Collected data entries:
===============
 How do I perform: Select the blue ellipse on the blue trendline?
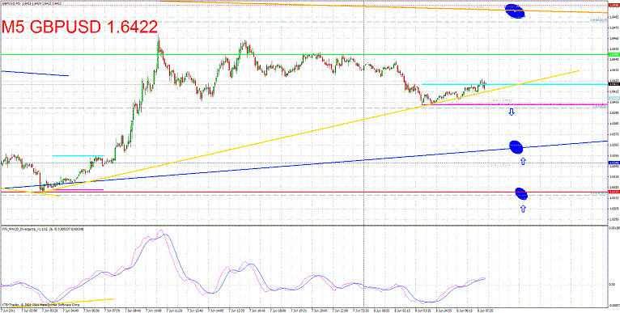(x=516, y=147)
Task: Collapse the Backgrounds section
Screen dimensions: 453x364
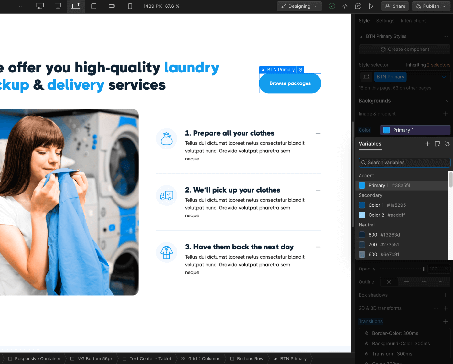Action: [x=448, y=101]
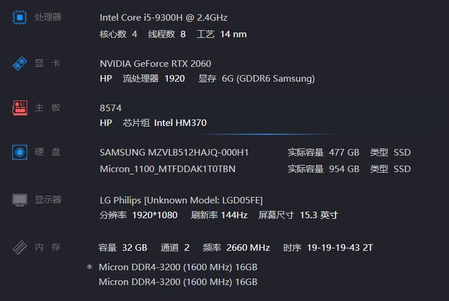Click the hard disk icon
Screen dimensions: 449x301
pos(19,152)
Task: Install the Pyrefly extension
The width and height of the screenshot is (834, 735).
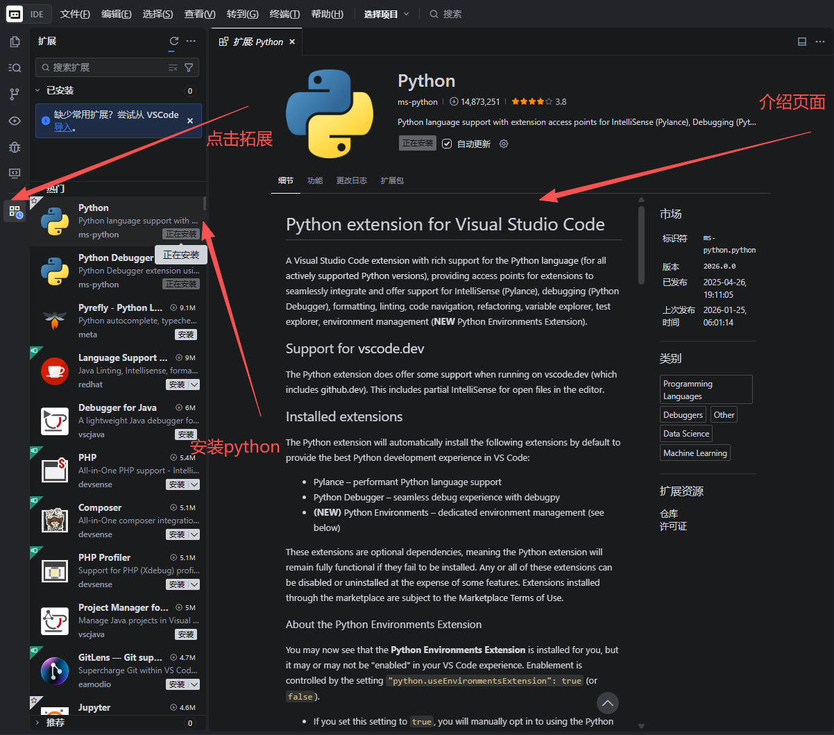Action: pyautogui.click(x=186, y=335)
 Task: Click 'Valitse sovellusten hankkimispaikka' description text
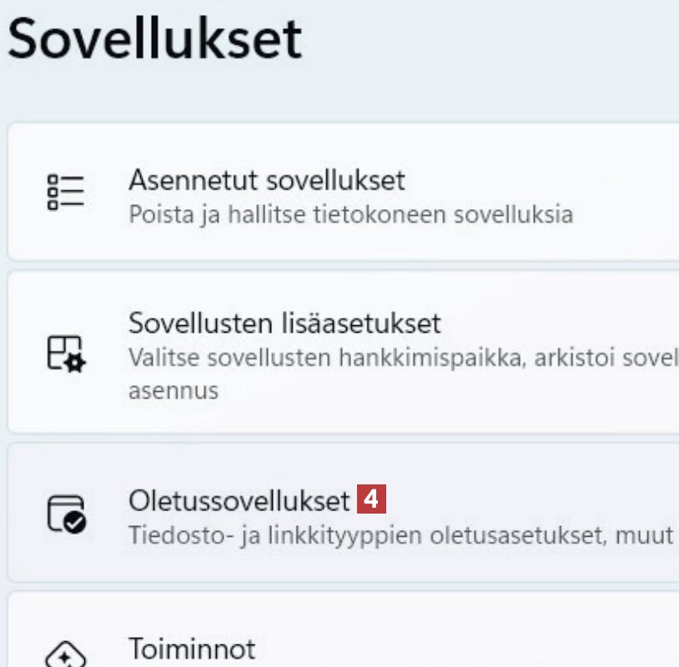click(334, 357)
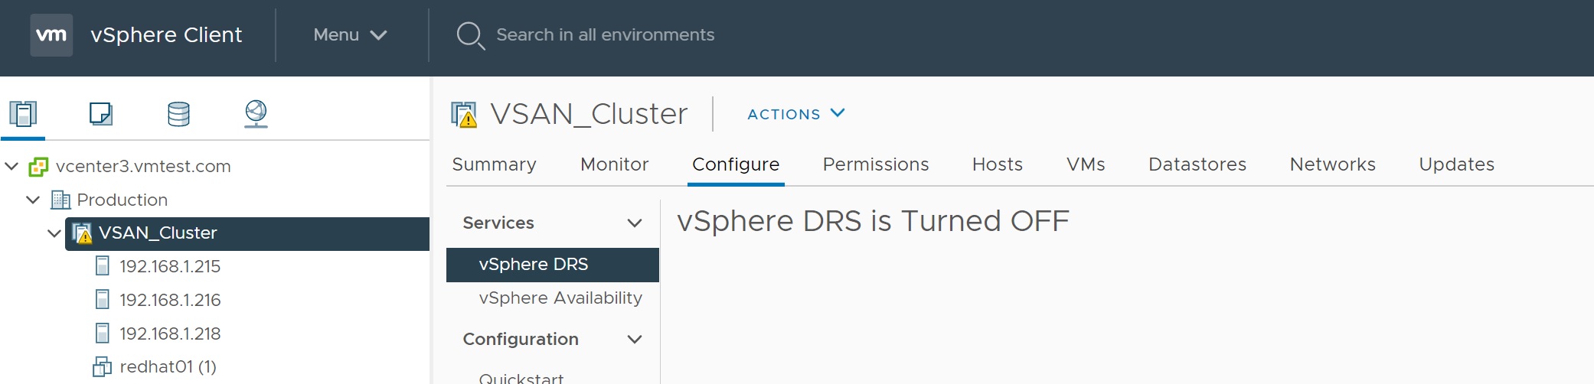Select host 192.168.1.216 in the tree
This screenshot has height=384, width=1594.
pyautogui.click(x=169, y=300)
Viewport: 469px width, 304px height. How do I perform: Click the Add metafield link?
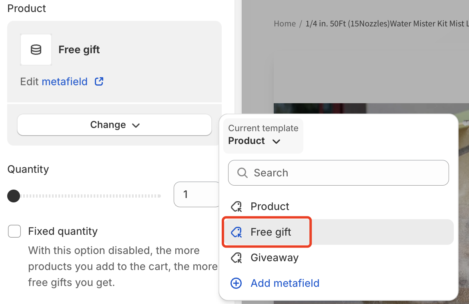[285, 283]
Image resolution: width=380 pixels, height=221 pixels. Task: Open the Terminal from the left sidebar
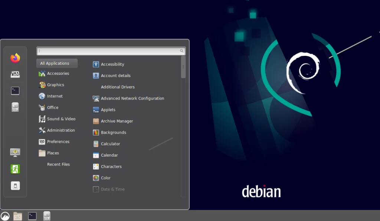pyautogui.click(x=15, y=91)
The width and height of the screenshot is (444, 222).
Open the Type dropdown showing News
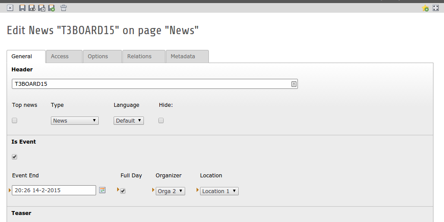[75, 120]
===============
TASK ITEM
Because the pictures are not wanted, retype every record exactly without them.

RESULT OF THE EXERCISE
 How do I perform: Select the blue ellipse on the blue trendline?
(x=516, y=147)
Task: Collapse the Backgrounds section
Screen dimensions: 453x364
Action: [x=448, y=101]
Click the hard disk icon
Screen dimensions: 449x301
pos(19,152)
Task: Install the Pyrefly extension
The width and height of the screenshot is (834, 735).
Action: pyautogui.click(x=186, y=335)
 Task: Click 'Valitse sovellusten hankkimispaikka' description text
click(334, 357)
Select host 192.168.1.216 in the tree
This screenshot has height=384, width=1594.
pyautogui.click(x=169, y=300)
Viewport: 469px width, 304px height. How do I perform: Click the Add metafield link?
[285, 283]
Image resolution: width=380 pixels, height=221 pixels. Task: Open the Terminal from the left sidebar
pyautogui.click(x=15, y=91)
The width and height of the screenshot is (444, 222).
Open the Type dropdown showing News
[75, 120]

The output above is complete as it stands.